### [Exercise instructions]
Although the entries contain pictures, only their words should be duplicated exactly.

______________________________

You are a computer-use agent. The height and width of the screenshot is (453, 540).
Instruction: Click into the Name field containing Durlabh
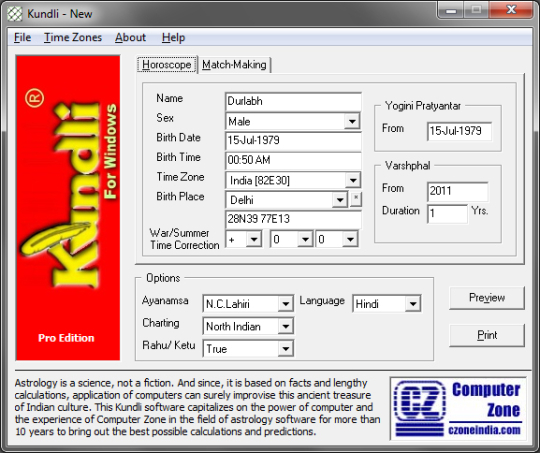tap(293, 101)
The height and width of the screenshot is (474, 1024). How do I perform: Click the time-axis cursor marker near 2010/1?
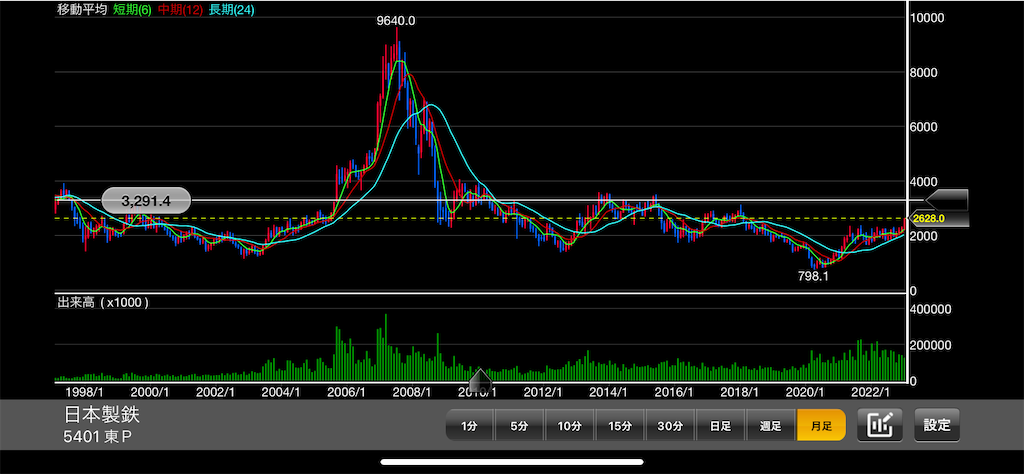(481, 379)
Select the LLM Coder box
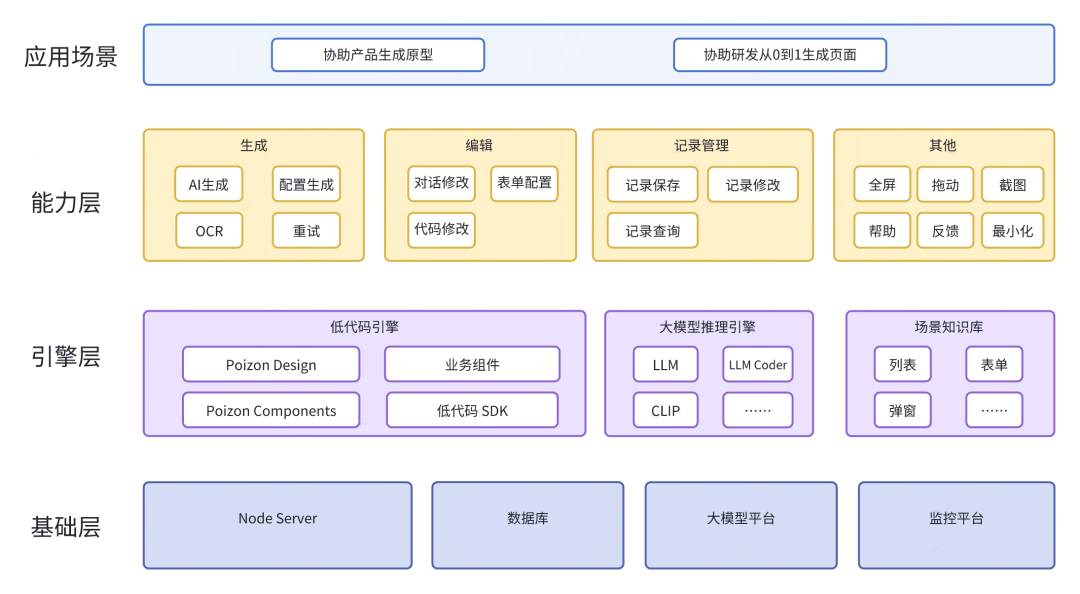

______________________________

### [Completed task]
You are a computer-use agent. The height and width of the screenshot is (453, 540).
Instruction: Click into the Name field containing Durlabh
tap(293, 101)
The height and width of the screenshot is (474, 1024). How do I perform: Click the time-axis cursor marker near 2010/1?
(481, 379)
Select the LLM Coder box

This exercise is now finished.